Applications of biodegradable lignin-g-PLGA and lignin-g-PCL polymers for sustainable agriculture

"The dissertation explores the applications of grafted biodegradable lignin-polyesters (LN-PCL and LN-PLGA) in sustainable agriculture, specifically for controlled agrochemical delivery via nanoparticles and films. Alkali lignin (ALN) and lignosulfonate (SLN) were modified using acylation and ring opening polymerization (ROP) onto PCL, and acylation onto PLGA at various (A/S)LN ratios. Amphiphilic LN-PCL polymers formed nanoparticles (NPs) with a core-shell structure, loaded with MFZ, exhibiting a hydrophilic LN outer layer and a hydrophobic PCL core.
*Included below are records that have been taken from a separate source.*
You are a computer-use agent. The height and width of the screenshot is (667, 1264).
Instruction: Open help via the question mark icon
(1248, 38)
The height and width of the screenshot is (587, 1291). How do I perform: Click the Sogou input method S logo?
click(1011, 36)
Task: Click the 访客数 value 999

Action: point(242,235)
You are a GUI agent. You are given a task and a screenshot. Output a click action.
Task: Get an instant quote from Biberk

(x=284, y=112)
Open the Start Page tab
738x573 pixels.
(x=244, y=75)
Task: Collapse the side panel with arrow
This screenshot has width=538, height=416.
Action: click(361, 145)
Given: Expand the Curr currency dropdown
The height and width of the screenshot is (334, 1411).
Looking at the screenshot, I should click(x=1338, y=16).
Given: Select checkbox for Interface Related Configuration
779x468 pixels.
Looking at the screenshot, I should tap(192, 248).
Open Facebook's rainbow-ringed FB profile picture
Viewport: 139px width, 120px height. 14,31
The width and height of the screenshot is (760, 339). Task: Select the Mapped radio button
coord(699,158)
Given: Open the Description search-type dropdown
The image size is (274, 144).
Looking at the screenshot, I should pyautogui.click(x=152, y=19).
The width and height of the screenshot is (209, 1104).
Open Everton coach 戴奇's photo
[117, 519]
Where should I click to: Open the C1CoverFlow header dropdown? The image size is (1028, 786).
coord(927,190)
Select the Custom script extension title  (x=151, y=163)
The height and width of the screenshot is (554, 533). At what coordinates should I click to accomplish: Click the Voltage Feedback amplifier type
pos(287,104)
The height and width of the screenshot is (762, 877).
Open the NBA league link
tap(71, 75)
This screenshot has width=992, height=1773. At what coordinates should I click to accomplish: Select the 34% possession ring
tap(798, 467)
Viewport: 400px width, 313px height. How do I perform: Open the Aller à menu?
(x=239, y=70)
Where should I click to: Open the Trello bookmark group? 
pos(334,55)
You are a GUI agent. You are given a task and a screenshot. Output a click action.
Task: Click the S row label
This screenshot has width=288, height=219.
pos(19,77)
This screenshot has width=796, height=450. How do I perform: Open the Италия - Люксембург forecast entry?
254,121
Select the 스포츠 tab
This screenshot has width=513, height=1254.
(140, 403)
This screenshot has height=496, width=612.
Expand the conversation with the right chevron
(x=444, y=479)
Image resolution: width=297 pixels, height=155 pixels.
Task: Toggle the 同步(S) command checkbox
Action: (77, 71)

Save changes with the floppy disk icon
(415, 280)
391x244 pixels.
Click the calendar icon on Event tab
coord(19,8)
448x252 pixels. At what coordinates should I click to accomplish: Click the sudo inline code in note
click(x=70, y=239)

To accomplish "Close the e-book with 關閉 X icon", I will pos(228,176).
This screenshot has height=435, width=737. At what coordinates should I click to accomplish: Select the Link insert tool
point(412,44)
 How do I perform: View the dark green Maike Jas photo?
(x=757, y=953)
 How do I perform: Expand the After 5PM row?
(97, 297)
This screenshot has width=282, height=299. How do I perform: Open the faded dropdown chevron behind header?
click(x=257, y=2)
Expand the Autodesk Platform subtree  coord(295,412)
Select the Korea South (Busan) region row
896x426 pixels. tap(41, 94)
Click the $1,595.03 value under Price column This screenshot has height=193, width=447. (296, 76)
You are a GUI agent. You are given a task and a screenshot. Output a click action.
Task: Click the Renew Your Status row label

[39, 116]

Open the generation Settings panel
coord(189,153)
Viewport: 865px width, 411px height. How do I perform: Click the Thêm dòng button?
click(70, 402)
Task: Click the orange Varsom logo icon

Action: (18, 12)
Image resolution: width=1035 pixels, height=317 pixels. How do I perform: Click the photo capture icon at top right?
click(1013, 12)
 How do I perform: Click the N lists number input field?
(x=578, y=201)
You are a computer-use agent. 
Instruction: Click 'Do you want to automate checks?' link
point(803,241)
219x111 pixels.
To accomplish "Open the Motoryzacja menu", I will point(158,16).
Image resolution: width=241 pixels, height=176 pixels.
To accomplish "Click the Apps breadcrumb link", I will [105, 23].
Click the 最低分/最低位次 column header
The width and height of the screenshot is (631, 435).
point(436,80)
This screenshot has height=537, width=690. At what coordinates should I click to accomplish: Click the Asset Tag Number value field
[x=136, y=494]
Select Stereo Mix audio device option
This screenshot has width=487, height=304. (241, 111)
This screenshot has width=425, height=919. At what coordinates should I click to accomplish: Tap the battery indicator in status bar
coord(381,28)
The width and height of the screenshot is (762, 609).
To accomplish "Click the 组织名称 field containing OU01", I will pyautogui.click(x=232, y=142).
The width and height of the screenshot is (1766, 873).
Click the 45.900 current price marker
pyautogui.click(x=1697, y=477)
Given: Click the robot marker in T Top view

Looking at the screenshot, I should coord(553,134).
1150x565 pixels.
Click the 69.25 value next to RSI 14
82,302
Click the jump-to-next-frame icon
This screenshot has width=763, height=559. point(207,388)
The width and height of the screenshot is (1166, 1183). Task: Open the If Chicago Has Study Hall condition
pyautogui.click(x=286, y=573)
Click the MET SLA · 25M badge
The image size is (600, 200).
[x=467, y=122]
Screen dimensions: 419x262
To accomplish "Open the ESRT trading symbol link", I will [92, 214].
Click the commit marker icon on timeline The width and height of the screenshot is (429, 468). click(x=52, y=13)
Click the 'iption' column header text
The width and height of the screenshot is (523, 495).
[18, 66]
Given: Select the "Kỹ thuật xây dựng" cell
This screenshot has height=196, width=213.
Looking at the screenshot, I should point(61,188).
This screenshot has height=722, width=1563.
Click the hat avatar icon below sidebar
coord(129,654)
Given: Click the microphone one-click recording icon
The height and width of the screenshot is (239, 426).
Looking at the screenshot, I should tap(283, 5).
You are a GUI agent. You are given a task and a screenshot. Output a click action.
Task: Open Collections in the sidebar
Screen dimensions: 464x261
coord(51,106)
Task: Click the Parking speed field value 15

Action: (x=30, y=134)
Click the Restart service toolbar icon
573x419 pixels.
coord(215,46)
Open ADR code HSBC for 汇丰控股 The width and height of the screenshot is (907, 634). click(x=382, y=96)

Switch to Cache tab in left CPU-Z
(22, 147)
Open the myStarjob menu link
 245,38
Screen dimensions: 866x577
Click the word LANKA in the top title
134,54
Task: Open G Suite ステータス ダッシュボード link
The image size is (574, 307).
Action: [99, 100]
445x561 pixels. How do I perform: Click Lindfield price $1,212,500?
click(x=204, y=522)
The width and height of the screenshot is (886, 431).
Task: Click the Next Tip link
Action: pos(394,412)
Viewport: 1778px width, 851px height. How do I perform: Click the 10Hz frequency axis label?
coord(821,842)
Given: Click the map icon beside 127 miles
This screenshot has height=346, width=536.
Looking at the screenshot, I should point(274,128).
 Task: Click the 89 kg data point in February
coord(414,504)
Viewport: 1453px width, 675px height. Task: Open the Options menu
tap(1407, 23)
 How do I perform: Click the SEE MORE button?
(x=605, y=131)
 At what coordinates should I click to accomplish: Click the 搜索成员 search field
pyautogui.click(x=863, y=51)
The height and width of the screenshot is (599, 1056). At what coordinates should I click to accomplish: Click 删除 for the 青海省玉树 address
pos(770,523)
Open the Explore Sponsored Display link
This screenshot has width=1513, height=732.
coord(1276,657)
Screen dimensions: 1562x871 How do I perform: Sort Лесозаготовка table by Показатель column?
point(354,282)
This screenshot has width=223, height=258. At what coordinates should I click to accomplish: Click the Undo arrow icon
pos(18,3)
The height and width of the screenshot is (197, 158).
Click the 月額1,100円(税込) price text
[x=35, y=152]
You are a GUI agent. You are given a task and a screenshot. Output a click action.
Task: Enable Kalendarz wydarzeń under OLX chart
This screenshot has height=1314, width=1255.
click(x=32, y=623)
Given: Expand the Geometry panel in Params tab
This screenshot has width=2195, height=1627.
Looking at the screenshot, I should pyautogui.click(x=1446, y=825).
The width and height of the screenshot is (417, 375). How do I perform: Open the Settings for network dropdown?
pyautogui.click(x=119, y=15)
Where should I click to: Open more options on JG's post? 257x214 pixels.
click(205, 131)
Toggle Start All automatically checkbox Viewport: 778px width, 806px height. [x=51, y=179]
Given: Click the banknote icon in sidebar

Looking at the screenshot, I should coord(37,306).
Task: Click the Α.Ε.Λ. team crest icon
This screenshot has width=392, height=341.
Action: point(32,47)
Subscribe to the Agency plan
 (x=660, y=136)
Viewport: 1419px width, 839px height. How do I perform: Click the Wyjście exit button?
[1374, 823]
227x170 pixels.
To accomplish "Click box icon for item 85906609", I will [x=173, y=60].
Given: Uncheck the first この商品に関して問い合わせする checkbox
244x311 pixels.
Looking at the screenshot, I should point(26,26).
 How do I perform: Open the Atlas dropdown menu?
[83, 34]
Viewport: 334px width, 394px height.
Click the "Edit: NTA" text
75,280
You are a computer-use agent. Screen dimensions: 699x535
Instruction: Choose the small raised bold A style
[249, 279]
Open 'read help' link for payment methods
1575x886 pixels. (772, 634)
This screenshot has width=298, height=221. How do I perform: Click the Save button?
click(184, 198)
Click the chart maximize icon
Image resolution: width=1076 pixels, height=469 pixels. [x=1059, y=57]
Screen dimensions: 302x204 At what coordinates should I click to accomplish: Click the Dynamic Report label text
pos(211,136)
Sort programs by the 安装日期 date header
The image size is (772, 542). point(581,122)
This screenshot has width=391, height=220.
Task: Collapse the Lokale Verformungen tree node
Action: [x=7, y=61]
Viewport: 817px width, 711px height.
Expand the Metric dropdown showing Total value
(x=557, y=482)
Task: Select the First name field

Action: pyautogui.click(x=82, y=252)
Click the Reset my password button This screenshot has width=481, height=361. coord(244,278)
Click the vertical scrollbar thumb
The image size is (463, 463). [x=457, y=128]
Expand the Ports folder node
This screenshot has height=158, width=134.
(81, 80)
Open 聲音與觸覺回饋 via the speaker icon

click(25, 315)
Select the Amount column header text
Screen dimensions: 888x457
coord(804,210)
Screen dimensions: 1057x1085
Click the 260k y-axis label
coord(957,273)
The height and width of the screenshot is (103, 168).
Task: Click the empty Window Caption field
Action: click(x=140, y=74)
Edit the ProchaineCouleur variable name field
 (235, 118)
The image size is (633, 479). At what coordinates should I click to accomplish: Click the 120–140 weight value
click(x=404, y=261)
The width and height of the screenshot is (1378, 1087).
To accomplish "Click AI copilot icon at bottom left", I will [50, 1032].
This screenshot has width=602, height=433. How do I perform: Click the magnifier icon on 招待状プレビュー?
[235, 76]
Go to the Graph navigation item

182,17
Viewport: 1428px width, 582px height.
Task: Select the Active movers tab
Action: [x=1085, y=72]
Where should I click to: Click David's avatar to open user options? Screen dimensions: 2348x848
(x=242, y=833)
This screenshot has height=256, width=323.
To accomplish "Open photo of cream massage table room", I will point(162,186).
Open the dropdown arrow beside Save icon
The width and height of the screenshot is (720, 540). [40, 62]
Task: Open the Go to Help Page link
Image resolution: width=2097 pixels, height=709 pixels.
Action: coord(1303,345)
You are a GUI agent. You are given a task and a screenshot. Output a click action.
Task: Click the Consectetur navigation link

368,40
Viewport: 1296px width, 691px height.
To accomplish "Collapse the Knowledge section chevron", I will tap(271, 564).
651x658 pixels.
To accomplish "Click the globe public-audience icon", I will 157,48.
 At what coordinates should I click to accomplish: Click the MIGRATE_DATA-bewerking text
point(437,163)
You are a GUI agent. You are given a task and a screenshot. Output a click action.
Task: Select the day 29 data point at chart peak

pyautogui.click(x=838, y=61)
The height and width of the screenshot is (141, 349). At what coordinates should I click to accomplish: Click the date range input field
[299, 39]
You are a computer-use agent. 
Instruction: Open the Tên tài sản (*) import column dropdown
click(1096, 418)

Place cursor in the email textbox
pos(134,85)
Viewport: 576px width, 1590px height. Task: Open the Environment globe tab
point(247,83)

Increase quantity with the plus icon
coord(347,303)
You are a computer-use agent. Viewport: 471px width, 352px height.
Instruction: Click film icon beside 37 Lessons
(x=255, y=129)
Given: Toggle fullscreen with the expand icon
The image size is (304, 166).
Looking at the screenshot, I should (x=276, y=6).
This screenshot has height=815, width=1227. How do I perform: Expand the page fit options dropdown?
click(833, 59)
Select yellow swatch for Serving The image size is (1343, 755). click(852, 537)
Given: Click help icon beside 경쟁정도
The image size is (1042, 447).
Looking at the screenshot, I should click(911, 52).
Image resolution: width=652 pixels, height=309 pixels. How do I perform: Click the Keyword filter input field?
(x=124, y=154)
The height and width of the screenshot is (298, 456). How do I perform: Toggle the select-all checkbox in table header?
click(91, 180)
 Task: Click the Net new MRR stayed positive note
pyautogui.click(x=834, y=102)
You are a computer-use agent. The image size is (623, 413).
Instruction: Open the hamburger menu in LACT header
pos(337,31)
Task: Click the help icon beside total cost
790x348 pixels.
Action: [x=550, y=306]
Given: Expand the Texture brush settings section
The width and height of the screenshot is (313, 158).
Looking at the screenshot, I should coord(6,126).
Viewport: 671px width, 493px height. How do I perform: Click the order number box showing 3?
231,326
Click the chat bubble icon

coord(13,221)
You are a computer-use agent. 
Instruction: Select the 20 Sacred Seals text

The grafting methods and degree of polymerization (DP) influenced NP diameters, ranging from 80.21±0.2 nm (acylation) to 245.0±1.5 nm (ROP). Lignin NPs (LNPs) from the acylation reaction grafting method showed a cumulative release of MFZ of only 36.78±1.23%, over 192 hours, while an increase in DP through ROP grafting method reduced cumulative release from 92.39±1.46% to 70.59±2.40% over the same time frame. Furthermore, PCL films incorporating LN-PCL synthesized by ROP were studied for delivering hydrophobic atrazine (ATZ) and hydrophilic metribuzin (MTZ). The incorporation of LN-PCL into PCL films led to hydrogen bond formation, increased crystallinity, and a ~2-fold increase in Young’s modulus. Lower DPs (≤57) in LN-PCL decreased the contact angle from 78° (PCL) to 68° (LN-PCL/PCL composites). UV evaluations showed over 98.0±0.1% UVA and 94.5±0.0% UVC light absorbance by LN-PCL films. Release studies revealed that 27.9% of ATZ and 75.0% of MTZ were released in the first four weeks, with a slight increase in cumulative ATZ release and potential MTZ reabsorption. Additionally, the study synthesized and characterized 1-octadecanethiol (ODT) surface-modified CuS NPs, which were entrapped in (A/S)LN-PLGA NPs for controlled release of Cu and S ions. CuS NPs were synthesized via the citrate method, and their surfaces were modified with ODT. (A/S)LN:PLGA ratios (1:1 and 2:1) facilitated CuS-ODT NPs entrapment, with SLN-PLGA NPs being smaller (122-130 nm) than ALN-PLGA NPs (132-162 nm). Cu and S release in aqueous solutions was controlled over 168 hours, with a total dissolution of 30.50% and 28.21% for S, higher than 0.76 and 4% for Cu for ALN-PLGA1:1 and ALN-PLGA2:1. Overall, this dissertation highlights the potential of LN-based NPs and films for controlled agrochemical delivery, emphasizing their role in sustainable applications."